What is the Pb2+ concentration in a saturated solution of PbCl2 if the concentration of chloride ion is 0.023 M? Units: M ksp = 1.72x10^-5
i can't seem to get the answer. i have tried and ICE diagram and going from there:
PbCl2 (s) <--> Pb ^2+ = 2Cl-
I: 0.023 M = Cl-
C: Pb2+ = +X
E: Pb2+ = x, 2Cl- = 0.023
k = [Pb2+]*[cl-]^2
1.72E-5 = x * 0.023
Where x = (1.72E-5/0.023) = 0.0325
Please help
From your answer above, you have
k = [Pb2+]*[cl-]^2
k you have.
(Pb^2+) is x as you have it.
(Cl^-) is 0.023 from the problem BUT you didn't square it. Do that and solve for x.

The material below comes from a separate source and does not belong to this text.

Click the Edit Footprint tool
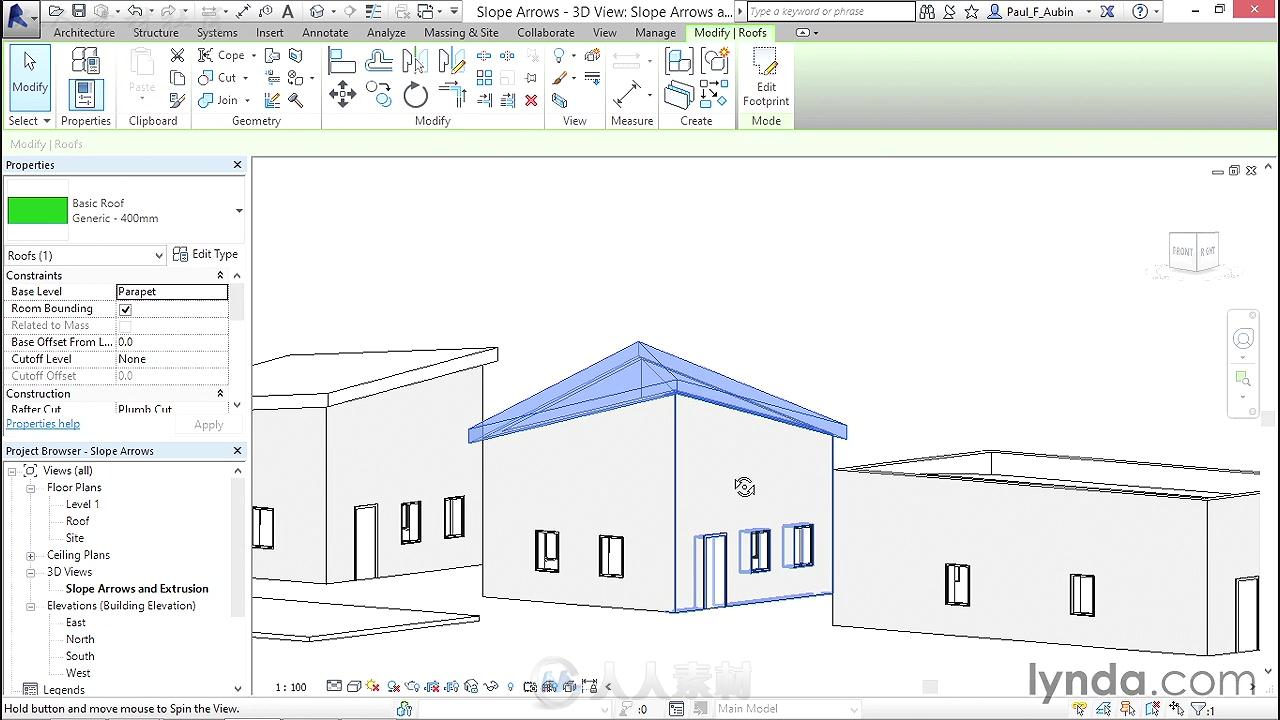This screenshot has width=1280, height=720. pyautogui.click(x=766, y=78)
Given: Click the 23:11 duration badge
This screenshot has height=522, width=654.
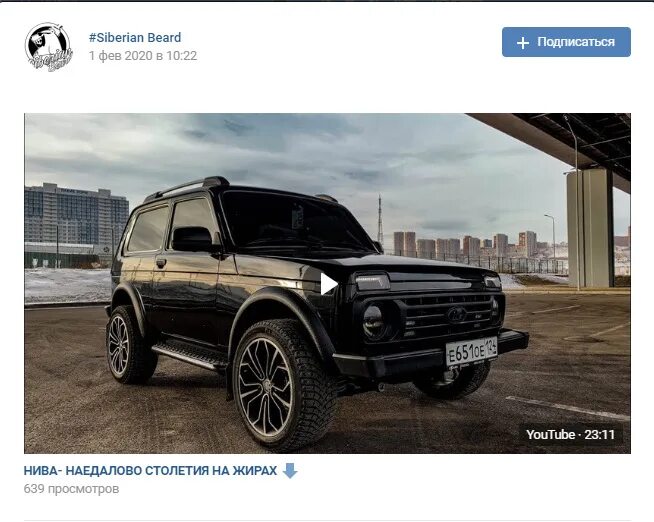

Note: I don't think it will make much difference BUT since the Ksp for PbCl2 is so large, a somewhat more accurate solution (also it gives you a quadratic equation which is a little harder to solve)
Ksp = (x)(0.023+x)^2 and solve for x. Many calculators can solve a quadratic; if you don't have one of those you can find sites on the web that will do it for you. Post your work if you get stuck.
Looks like you're having a hard time getting the answer, but don't worry, I'm here to help you out! It seems like you're on the right track with your ICE diagram and the Ksp expression. However, I have to point out a small error in your calculation. When you substitute the values into the Ksp expression, it should be:
1.72 x 10^-5 = (x) * (0.023)^2
This will give you the correct value for x, which represents the Pb2+ concentration. Give it another try using the correct equation, and I'm sure you'll get the right answer! And remember, if you still need help, I'm always here to lend a funny hand.
To solve this problem, you correctly set up the initial, change, and equilibrium (ICE) table. However, your calculations are slightly incorrect.
The equilibrium expression for the dissolution of PbCl2 is given by:
Ksp = [Pb2+][Cl-]^2
Since the concentration of Cl- is given as 0.023 M, you can substitute that value into the equation:
1.72x10^-5 = [Pb2+](0.023)^2
Rearranging the equation, you get:
[Pb2+] = (1.72x10^-5) / (0.023)^2
Calculating this expression, you find:
[Pb2+] = 0.026 M
So, the concentration of Pb2+ in a saturated solution of PbCl2 is 0.026 M.
To solve this problem, you correctly set up the ICE table based on the balanced equation for the dissociation of PbCl2. However, at the end of your calculation, you made a small mistake in substituting the concentration of chloride ion back into the equation.
Let's correct the solution step-by-step:
1. Write down the balanced chemical equation for the dissociation of PbCl2:
PbCl2 (s) ⇌ Pb2+ (aq) + 2 Cl- (aq)
2. Set up an ICE table:
PbCl2 (s) ⇌ Pb2+ (aq) + 2 Cl- (aq)
I: 0 M 0 M 0.023 M
C: +x M +x M +2x M
E: x M x M 0.023 M
3. Substitute the equilibrium concentrations into the Ksp expression:
Ksp = [Pb2+][Cl-]²
Ksp = (x)(0.023)²
4. Solve for x:
(1.72 × 10^-5) = x(0.023)²
x = (1.72 × 10^-5) / (0.023)²
x ≈ 3.28 × 10^-4 M
So, the concentration of Pb2+ in the saturated solution of PbCl2 is approximately 3.28 × 10^-4 M.